Stimuli and equipment

Twelve sentences, each containing 13 monosyllabic words, were created in each language. French and English sentences were matched in terms of syntactic structure and word frequency. Sentences were constructed to present an alternation of content and function words,

permitting the interpretation of a strong-weak stress pattern in both languages and leading to nested metrical levels (see Appendix for a list of the sentences used). Each French sentence was spoken by three female native monolingual speakers of Quebec French, and each English sentence by three female native monolingual speakers of North American English at their normal speech rate (French, mean speech rate = 4.24 syllables/s, with sentence duration = 3.08 s; English, mean speech rate = 4.23 syllables/s, with sentence duration = 3.09 s; p > .10). Phoneme boundaries were marked using Praat (Boersma & Weenik, 2007), following rules described by Ramus et al. (1999).

The French and English utterances showed different acoustic properties typical of each language (Grabe & Low, 2002; Ramus et al., 1999), as shown in Table 1. French and English stimuli differed significantly in the proportion of vocalic intervals (%V), computed as the sum of vocalic intervals (onset to offset of vowel durations) divided by the total utterance duration.

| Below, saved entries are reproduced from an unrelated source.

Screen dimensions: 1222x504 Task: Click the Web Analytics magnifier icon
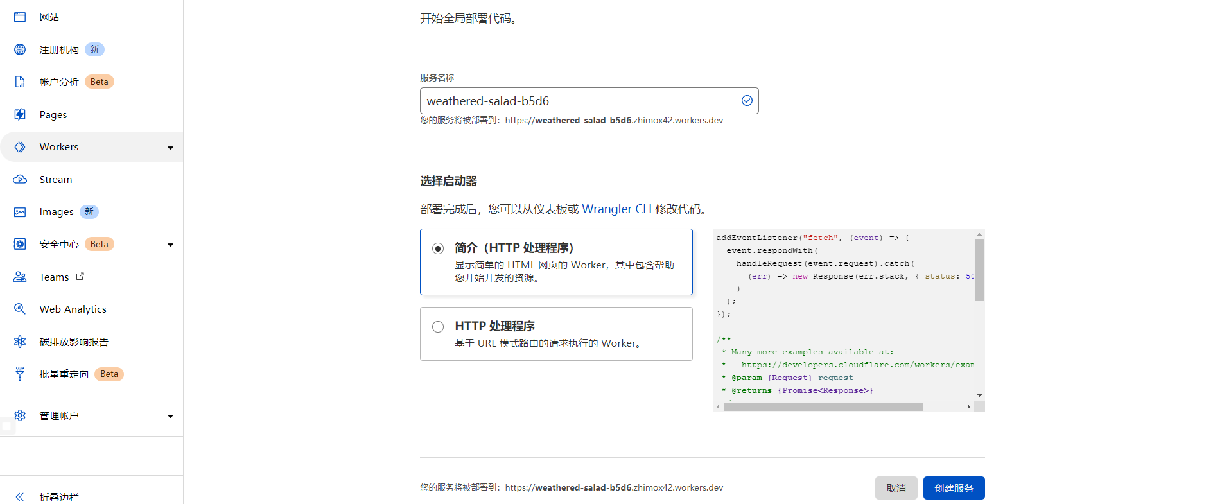coord(20,309)
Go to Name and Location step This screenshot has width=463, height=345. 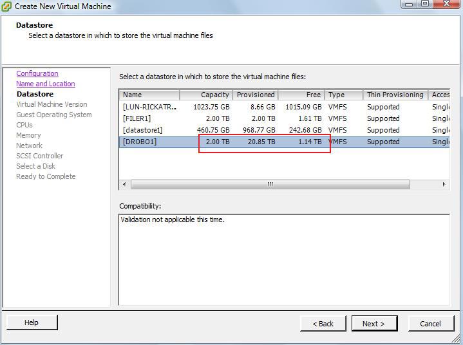[45, 84]
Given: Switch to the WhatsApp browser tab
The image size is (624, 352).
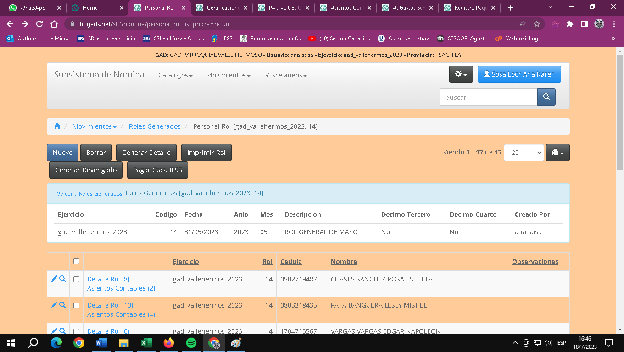Looking at the screenshot, I should [32, 8].

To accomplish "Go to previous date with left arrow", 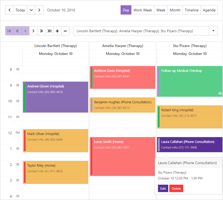I will 9,10.
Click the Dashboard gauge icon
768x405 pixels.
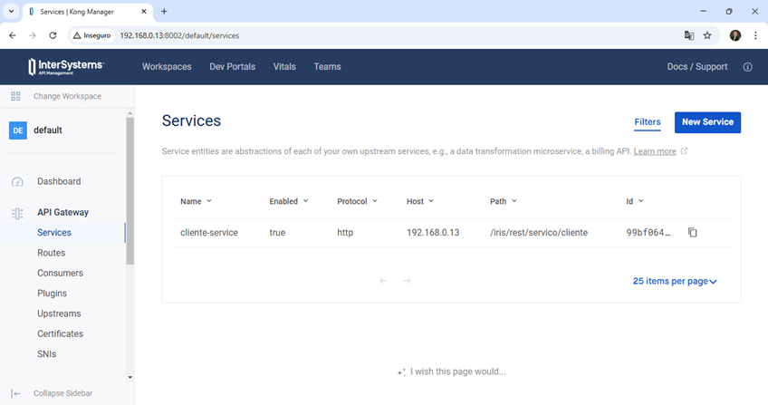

French and English utterances also differed in standard deviation of vocalic intervals (AV), but not in standard deviation of consonantal intervals (AC). Consistent with Grabe and Low, the normalized Pairwise Variability Index for Vocalic Intervals (V-nPVI) was significantly higher for English than for French stimuli, suggesting that English utterances exhibited a greater alternation of long and short vowels, as compared with French. We also computed a rate-normalized measure of stimulus rhythmic variability, the coefficient of variation (CV; SD/mean) of intervocalic intervals1 (IVIs; vowel onset to onset, including pauses). As is shown in Table 1, the CV(IVI) tended to be smaller for English than for French utterances. The CV(IVI) computed across every other vowel (every two words) did not differ between the French stimuli (M = .24) and English stimuli (M = .21). In sum, the French and English utterances presented typical syllable-timed and stress-timed acoustic structures, respectively.

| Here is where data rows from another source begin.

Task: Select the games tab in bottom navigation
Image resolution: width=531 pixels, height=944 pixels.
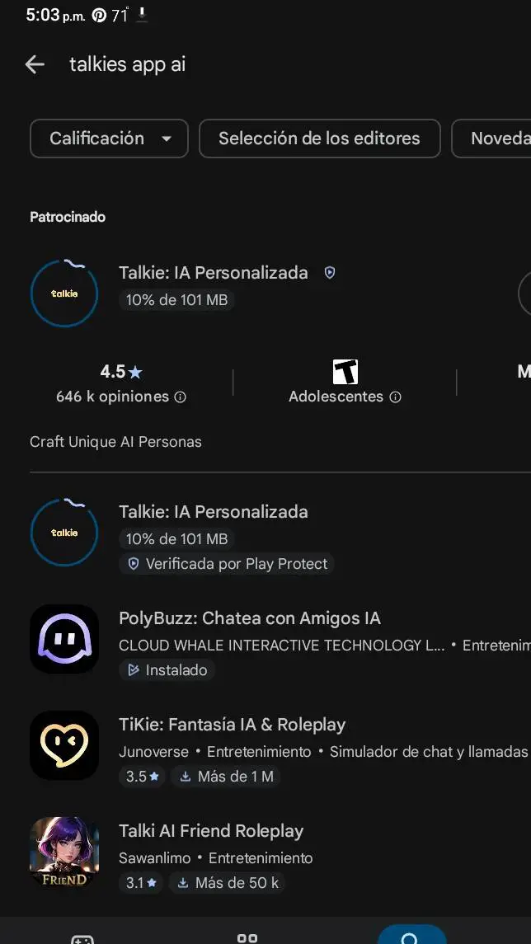Action: click(82, 938)

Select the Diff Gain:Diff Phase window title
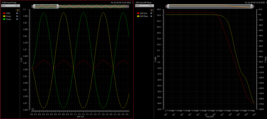click(x=144, y=2)
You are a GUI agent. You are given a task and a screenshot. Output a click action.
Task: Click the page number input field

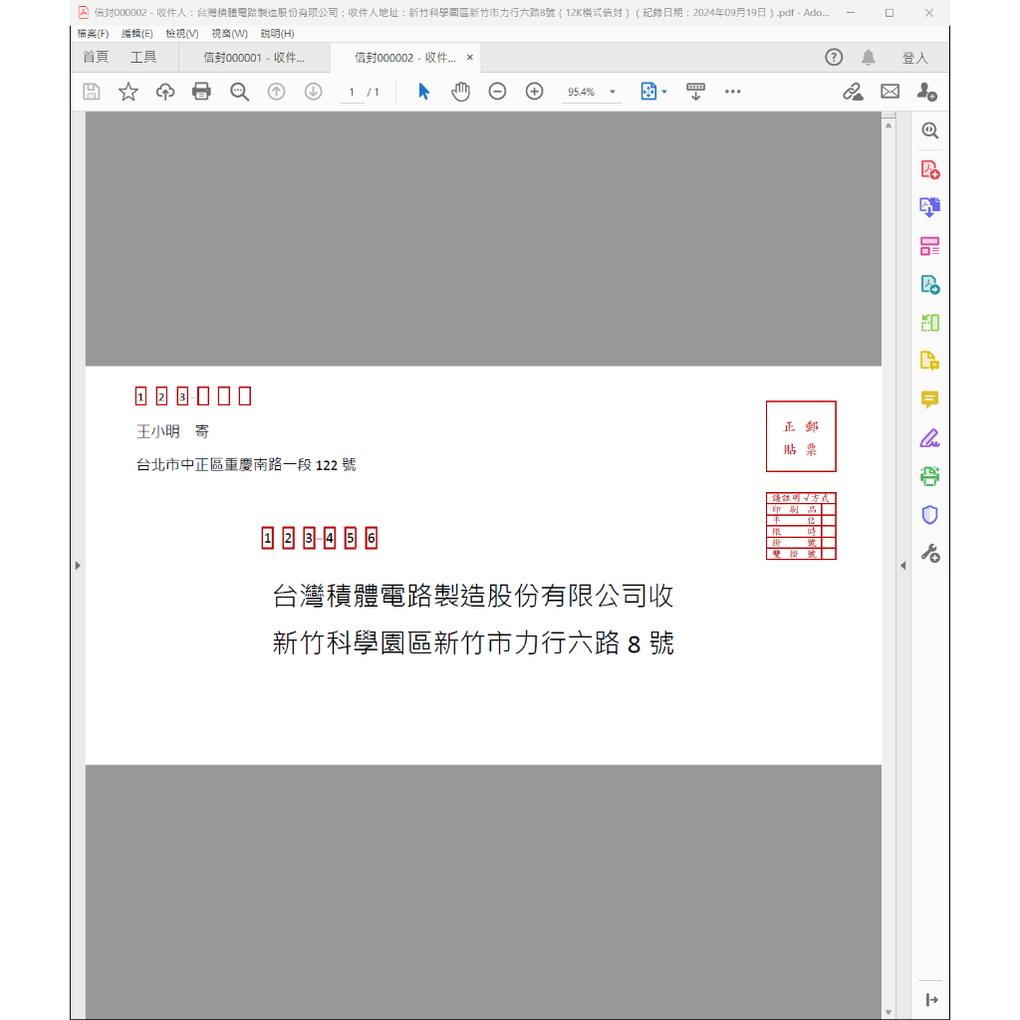(352, 92)
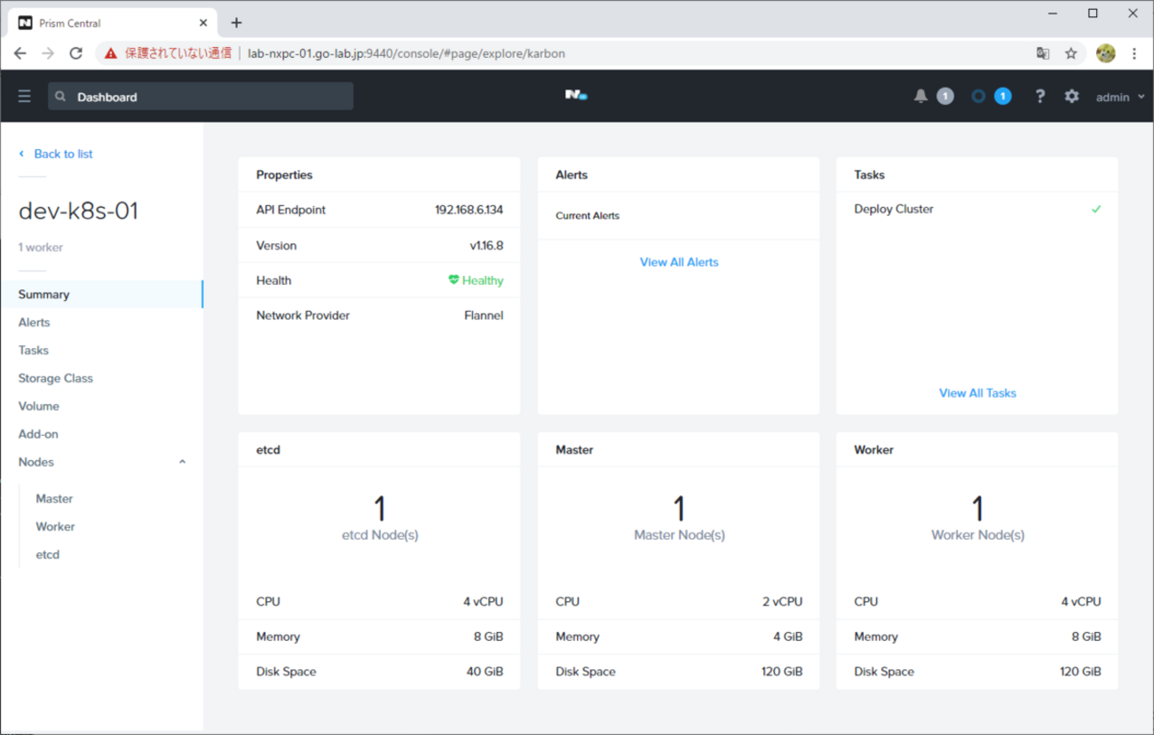Click the alerts bell icon
Viewport: 1154px width, 735px height.
pyautogui.click(x=921, y=96)
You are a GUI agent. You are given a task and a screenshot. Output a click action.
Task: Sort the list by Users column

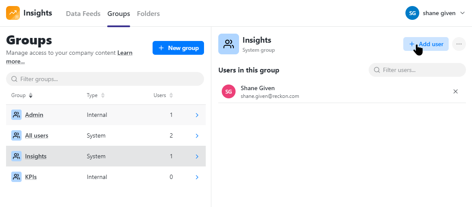click(x=163, y=96)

All participants were administered a questionnaire to assess their linguistic and musical experience; in addition, the Language Experience and Proficiency Questionnaire (LEAP-Q; Marian, Blumenfeld, & Kaushanskaya, 2007) was administered to the bilinguals to confirm their high level of fluency in English and French. Auditory stimuli were presented as audio files via Cubase SX software over AKG K271 studio headphones. Tapping responses

1 Consistent with previous research (Grabe & Low, 2002; Ramus et al., 1999), we assume that vowels are salient and measurable markers of speech rhythm. Analyses repeated for the CV of intersyllabic intervals showed the same pattern of results.

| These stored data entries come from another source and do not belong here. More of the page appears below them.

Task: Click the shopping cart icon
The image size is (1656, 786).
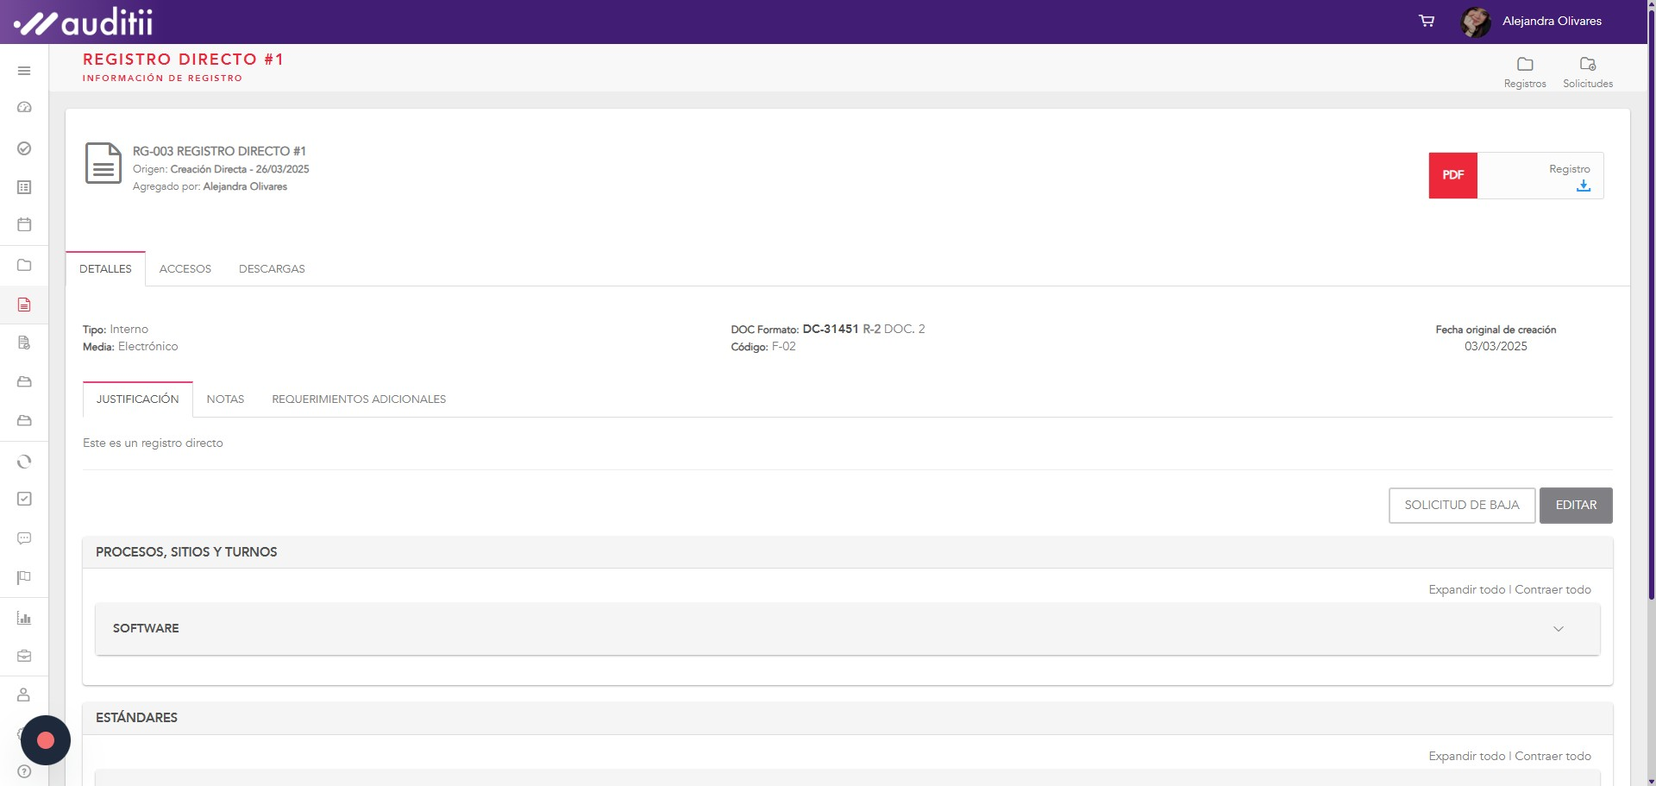Action: (x=1427, y=21)
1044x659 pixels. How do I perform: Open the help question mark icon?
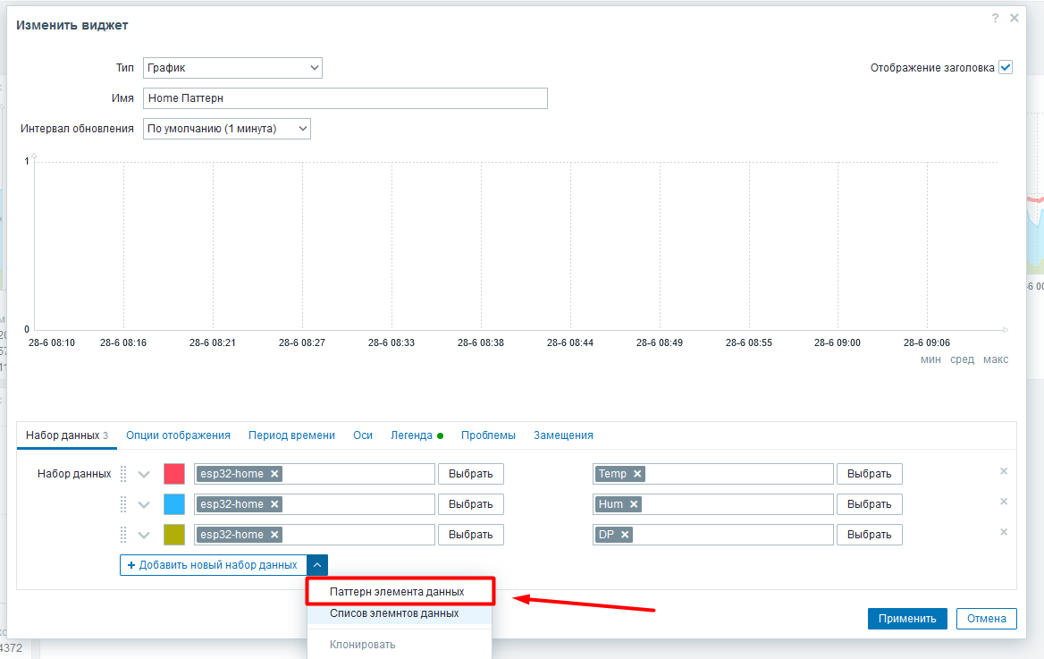click(995, 18)
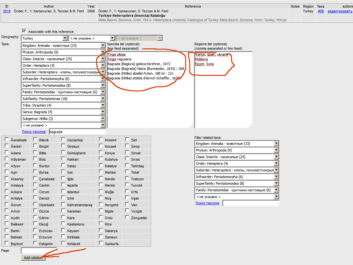Mark the Trabzon checkbox
The height and width of the screenshot is (265, 353).
coord(127,179)
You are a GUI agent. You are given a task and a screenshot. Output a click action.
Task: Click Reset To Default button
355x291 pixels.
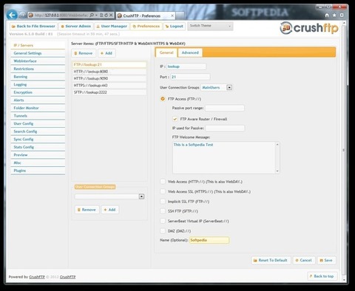[x=271, y=260]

Table 1 Means (with standard errors) of the %V, AV, vocalic nPVI, and CV of intervocalic intervals for the French and English utterances

French Utterances English Utterances t(70)

%V 51.51 (1.01) 44.58 (0.99) -4.876***

AV 0.04 (0.0013) 0.05 (0.0025) 3.616***

V-nPVI 50.45 (2.82) 62.56 (2.05) 3.335***

CV(IVI) 0.372 (0.018) 0.330 (0.015) -1.739 *

* p < .1

*** p < .001

were recorded on a silent Roland RD700 electronic keyboard, with a temporal resolution of 1 ms.

Design and procedure

Participants' spontaneous tapping rate was measured first, to identify any a priori rate preferences. They were asked to tap at a regular and comfortable pace on the (silent) keyboard with the index finger of their dominant hand, for 30 s. This was followed by the speech-tapping task, in which participants were instructed to tap along to the subjective beat they perceived in the speech segments they heard. All participants were presented with both French and English stimuli. Thus, participant group (French, English, bilingual) was a between-subjects variable, and stimulus language was a within-subjects variable. Stimuli were blocked by language; the order of language presentation was counterbalanced among participants.

On each experimental trial, a spoken sentence was presented 3 times. A 350-ms high-pitched tone signaled the beginning of a trial (and thus, of a new sentence), and a low-pitched tone (300 ms) separated each of the three repetitions of the sentence within the trial. Each sentence was followed by a 1-s silence, and each tone was followed by a 700-ms silence.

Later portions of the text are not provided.